Work required: The reply should reproduce every line of the data below word for word, minus any images.

────────────────────────────────────────

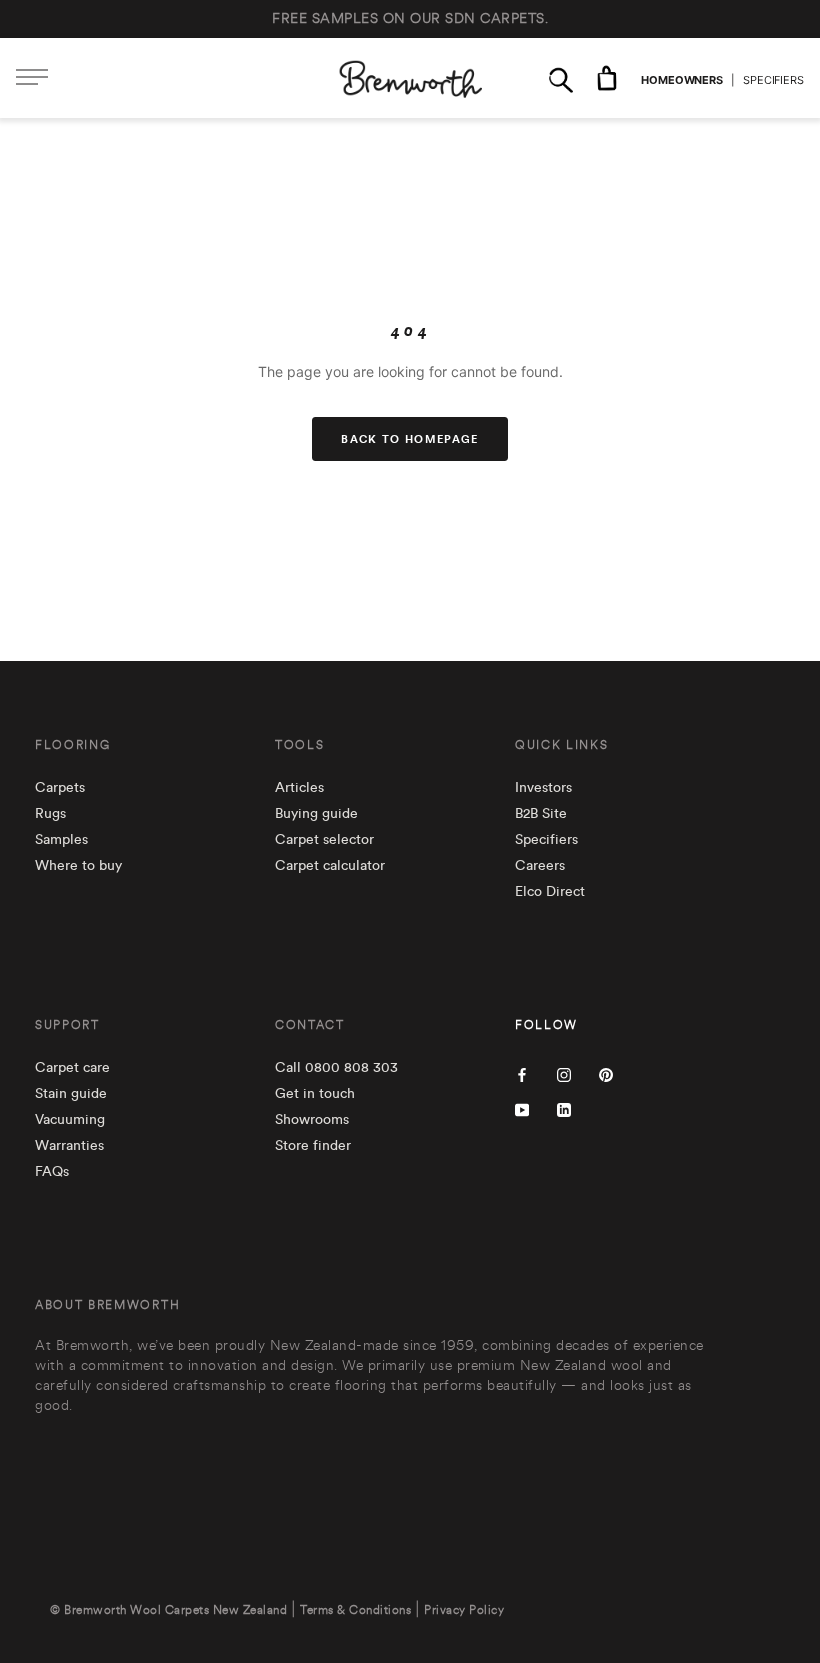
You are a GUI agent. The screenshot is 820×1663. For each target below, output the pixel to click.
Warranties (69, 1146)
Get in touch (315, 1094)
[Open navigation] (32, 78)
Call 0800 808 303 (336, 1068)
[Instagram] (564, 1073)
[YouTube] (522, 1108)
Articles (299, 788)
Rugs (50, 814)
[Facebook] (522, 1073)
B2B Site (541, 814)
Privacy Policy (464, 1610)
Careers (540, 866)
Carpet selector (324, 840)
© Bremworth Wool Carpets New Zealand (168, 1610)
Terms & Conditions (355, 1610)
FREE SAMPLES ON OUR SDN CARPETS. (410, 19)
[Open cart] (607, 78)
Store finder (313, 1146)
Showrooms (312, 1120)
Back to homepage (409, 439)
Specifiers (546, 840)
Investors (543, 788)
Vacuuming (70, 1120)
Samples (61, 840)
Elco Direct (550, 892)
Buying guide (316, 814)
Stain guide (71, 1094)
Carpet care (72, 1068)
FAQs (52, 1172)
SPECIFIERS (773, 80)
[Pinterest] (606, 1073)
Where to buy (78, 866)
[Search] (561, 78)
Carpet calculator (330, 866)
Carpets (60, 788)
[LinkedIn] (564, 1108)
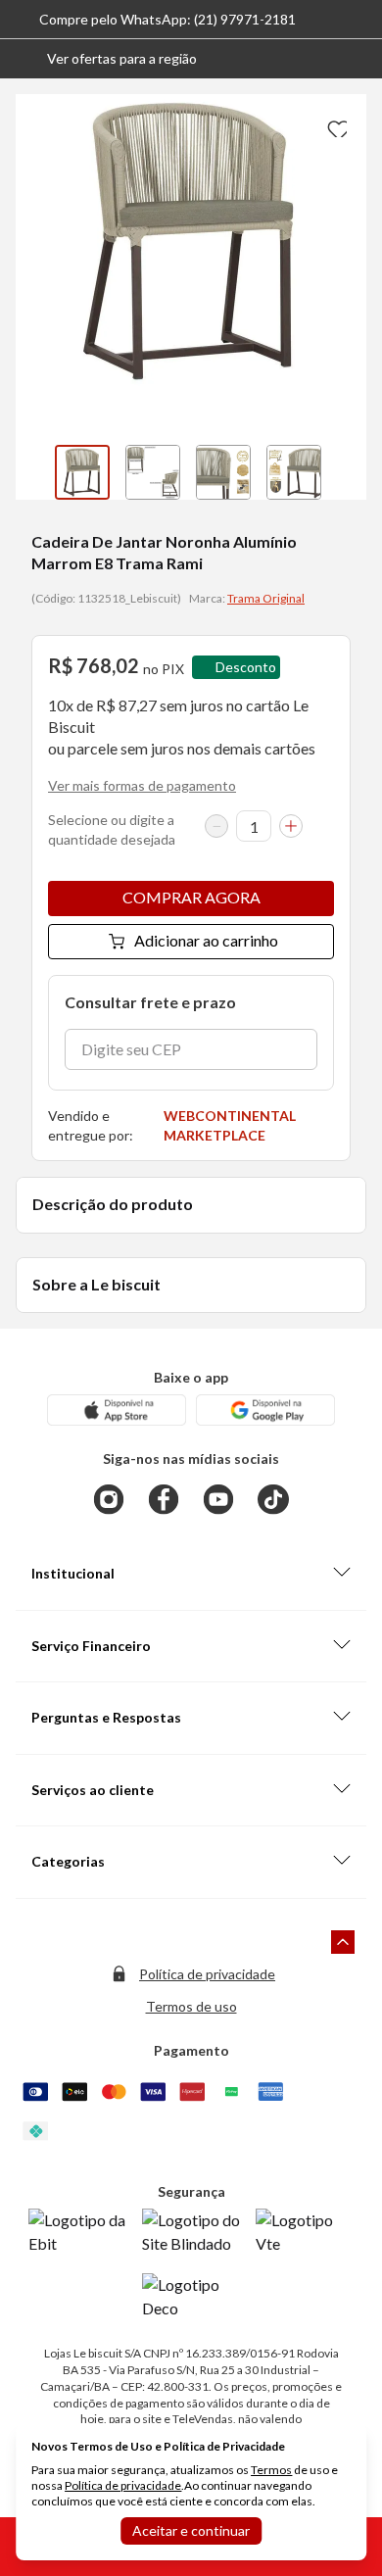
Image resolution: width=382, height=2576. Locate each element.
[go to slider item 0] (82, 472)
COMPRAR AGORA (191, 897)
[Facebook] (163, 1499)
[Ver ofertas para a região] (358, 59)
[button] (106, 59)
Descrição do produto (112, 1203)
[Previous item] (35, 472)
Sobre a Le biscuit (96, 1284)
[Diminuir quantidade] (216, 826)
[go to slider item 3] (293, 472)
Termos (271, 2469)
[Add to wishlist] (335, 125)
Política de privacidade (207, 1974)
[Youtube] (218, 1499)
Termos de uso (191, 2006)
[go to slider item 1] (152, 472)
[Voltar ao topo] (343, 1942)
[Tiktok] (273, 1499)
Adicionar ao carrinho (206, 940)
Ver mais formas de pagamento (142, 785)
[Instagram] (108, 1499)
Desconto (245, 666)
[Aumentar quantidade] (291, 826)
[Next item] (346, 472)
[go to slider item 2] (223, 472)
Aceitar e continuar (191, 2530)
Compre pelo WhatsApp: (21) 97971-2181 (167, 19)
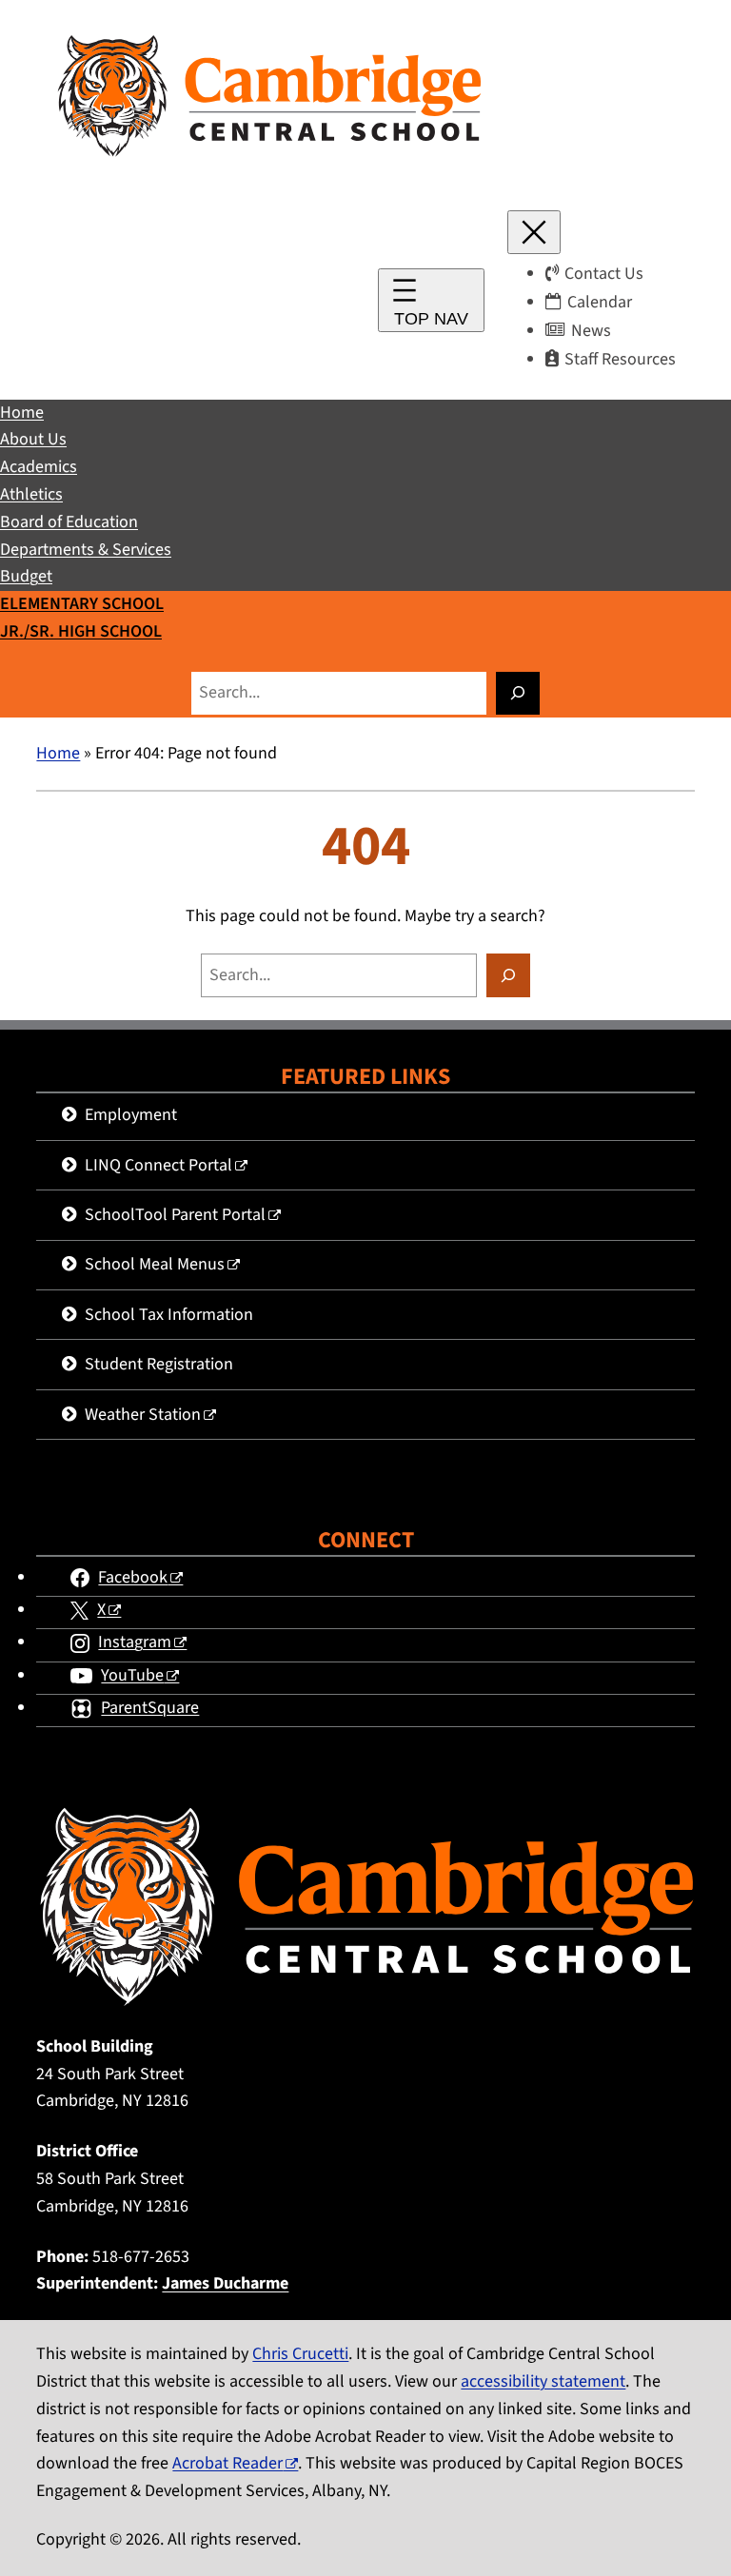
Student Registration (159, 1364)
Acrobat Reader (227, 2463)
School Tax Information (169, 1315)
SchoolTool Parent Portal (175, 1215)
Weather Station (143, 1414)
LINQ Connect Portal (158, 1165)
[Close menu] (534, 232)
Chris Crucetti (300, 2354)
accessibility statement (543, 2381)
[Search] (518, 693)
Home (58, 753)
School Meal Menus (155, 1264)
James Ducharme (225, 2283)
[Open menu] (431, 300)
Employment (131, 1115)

────────────────────────────────────────

Your response:
You are a GUI agent. The screenshot is 820×1663. For each target below, output the pixel to click.
Warranties (69, 1146)
Get in touch (315, 1094)
[Open navigation] (32, 78)
Call 0800 808 303 (336, 1068)
[Instagram] (564, 1073)
[YouTube] (522, 1108)
Articles (299, 788)
Rugs (50, 814)
[Facebook] (522, 1073)
B2B Site (541, 814)
Privacy Policy (464, 1610)
Careers (540, 866)
Carpet selector (324, 840)
© Bremworth Wool Carpets New Zealand (168, 1610)
Terms & Conditions (355, 1610)
FREE SAMPLES ON OUR SDN CARPETS. (410, 19)
[Open cart] (607, 78)
Store finder (313, 1146)
Showrooms (312, 1120)
Back to homepage (409, 439)
Specifiers (546, 840)
Investors (543, 788)
Vacuuming (70, 1120)
Samples (61, 840)
Elco Direct (550, 892)
Buying guide (316, 814)
Stain guide (71, 1094)
Carpet care (72, 1068)
FAQs (52, 1172)
SPECIFIERS (773, 80)
[Pinterest] (606, 1073)
Where to buy (78, 866)
[Search] (561, 78)
Carpet calculator (330, 866)
Carpets (60, 788)
[LinkedIn] (564, 1108)
Image resolution: width=382, height=2576. Locate each element.
[go to slider item 0] (82, 472)
COMPRAR AGORA (191, 897)
[Facebook] (163, 1499)
[Ver ofertas para a região] (358, 59)
[button] (106, 59)
Descrição do produto (112, 1203)
[Previous item] (35, 472)
Sobre a Le biscuit (96, 1284)
[Diminuir quantidade] (216, 826)
[go to slider item 3] (293, 472)
Termos (271, 2469)
[Add to wishlist] (335, 125)
Política de privacidade (207, 1974)
[Youtube] (218, 1499)
Termos de uso (191, 2006)
[go to slider item 1] (152, 472)
[Voltar ao topo] (343, 1942)
[Tiktok] (273, 1499)
Adicionar ao carrinho (206, 940)
Ver mais formas de pagamento (142, 785)
[Instagram] (108, 1499)
Desconto (245, 666)
[Aumentar quantidade] (291, 826)
[Next item] (346, 472)
[go to slider item 2] (223, 472)
Aceitar e continuar (191, 2530)
Compre pelo WhatsApp: (21) 97971-2181 (167, 19)
Student Registration (159, 1364)
Acrobat Reader (227, 2463)
School Tax Information (169, 1315)
SchoolTool Parent Portal (175, 1215)
Weather Station (143, 1414)
LINQ Connect Portal (158, 1165)
[Close menu] (534, 232)
Chris Crucetti (300, 2354)
accessibility statement (543, 2381)
[Search] (518, 693)
Home (58, 753)
School Meal Menus (155, 1264)
James Ducharme (225, 2283)
[Open menu] (431, 300)
Employment (131, 1115)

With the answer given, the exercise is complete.